____ Task material

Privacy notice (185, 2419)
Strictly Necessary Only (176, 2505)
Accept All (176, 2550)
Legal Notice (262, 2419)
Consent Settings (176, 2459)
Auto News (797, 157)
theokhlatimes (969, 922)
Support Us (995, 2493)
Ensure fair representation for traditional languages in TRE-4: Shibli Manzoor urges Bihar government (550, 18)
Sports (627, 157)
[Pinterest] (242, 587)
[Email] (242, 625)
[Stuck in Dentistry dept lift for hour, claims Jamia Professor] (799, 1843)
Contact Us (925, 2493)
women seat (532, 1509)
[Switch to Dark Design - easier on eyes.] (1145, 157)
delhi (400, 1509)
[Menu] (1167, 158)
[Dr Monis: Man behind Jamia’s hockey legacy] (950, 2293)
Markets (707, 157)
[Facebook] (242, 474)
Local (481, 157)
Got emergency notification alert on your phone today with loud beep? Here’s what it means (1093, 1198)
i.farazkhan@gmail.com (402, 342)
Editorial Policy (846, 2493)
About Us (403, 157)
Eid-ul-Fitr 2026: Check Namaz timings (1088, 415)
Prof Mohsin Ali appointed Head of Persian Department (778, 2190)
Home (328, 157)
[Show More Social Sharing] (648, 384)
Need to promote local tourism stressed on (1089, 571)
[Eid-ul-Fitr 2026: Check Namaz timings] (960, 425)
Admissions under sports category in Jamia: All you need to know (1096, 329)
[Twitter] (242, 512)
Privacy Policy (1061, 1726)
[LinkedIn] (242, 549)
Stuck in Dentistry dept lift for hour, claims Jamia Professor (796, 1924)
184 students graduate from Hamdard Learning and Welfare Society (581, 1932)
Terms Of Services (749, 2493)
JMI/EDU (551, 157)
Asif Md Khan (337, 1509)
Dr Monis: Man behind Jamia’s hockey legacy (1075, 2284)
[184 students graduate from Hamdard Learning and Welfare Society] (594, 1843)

________

About this exercise
Reproduce, character for character, only the lines of the preceding data that start at the line with "Home (328, 157)" and end at the line with "[Twitter] (242, 512)", both included.

Solution
Home (328, 157)
[Show More Social Sharing] (648, 384)
Need to promote local tourism stressed on (1089, 571)
[Eid-ul-Fitr 2026: Check Namaz timings] (960, 425)
Admissions under sports category in Jamia: All you need to know (1096, 329)
[Twitter] (242, 512)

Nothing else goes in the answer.